[Data on locating visible targets]
--- Start ---
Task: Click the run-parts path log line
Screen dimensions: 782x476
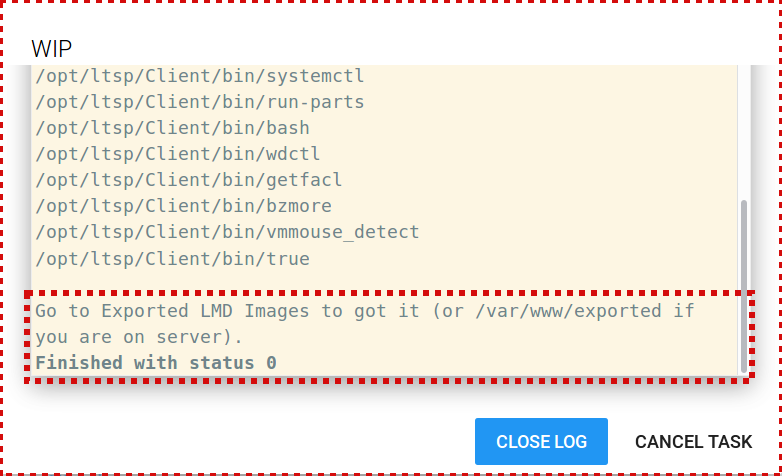Action: pyautogui.click(x=200, y=102)
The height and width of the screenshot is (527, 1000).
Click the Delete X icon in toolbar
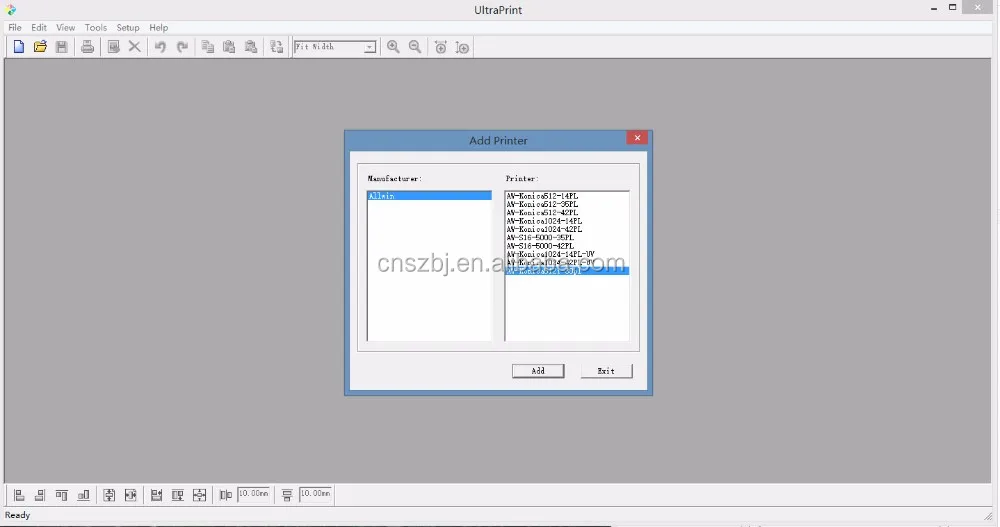click(135, 47)
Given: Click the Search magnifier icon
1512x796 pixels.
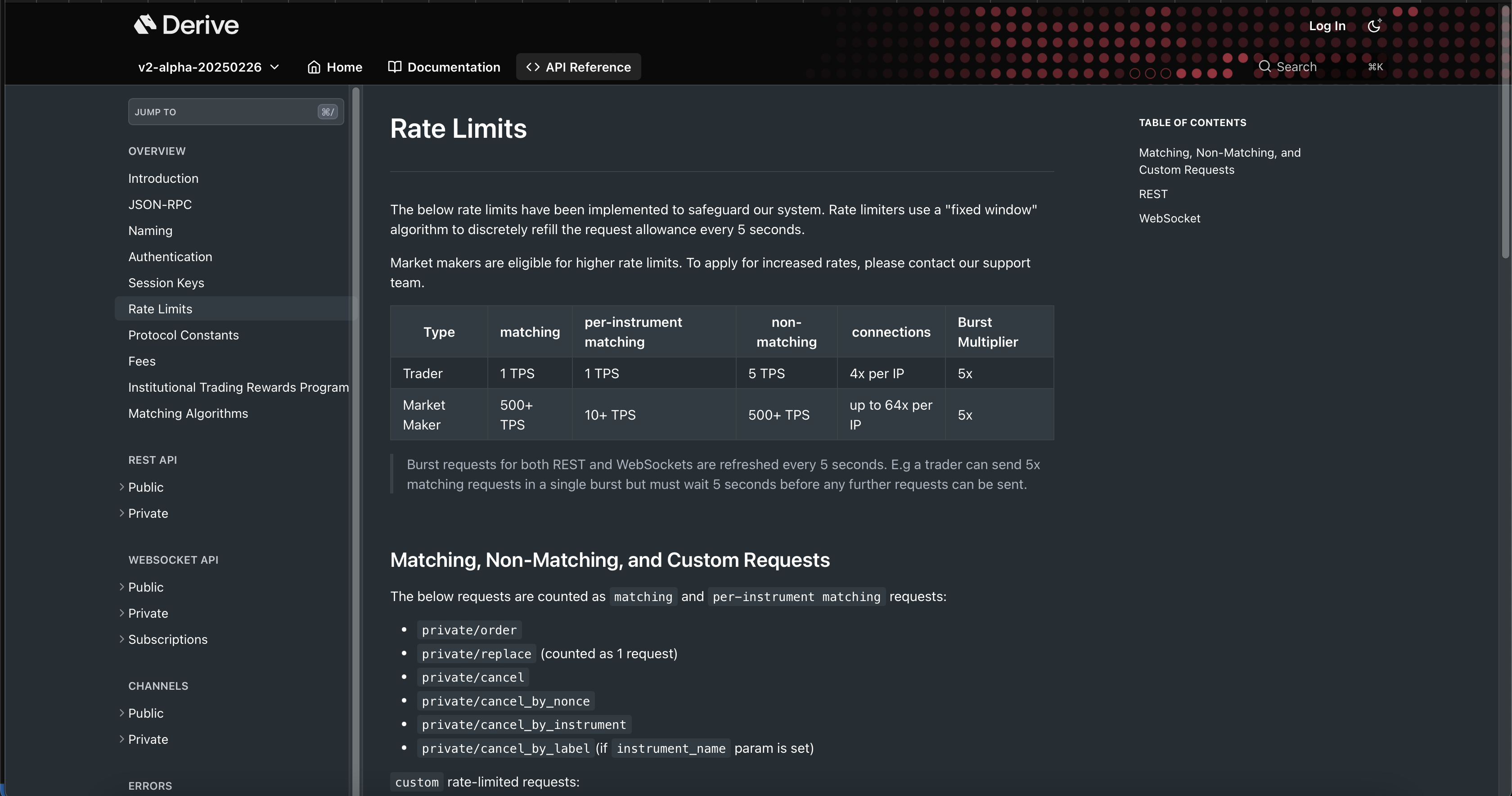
--- End ---
In the entries, from the line with "Given: Click the Search magnifier icon" through the end of the entries, change "magnifier" to "magnifying glass" and give those lines again with nothing else altered. Leave the pictures out of the answer.

- _Written answer_:
Given: Click the Search magnifying glass icon
1512x796 pixels.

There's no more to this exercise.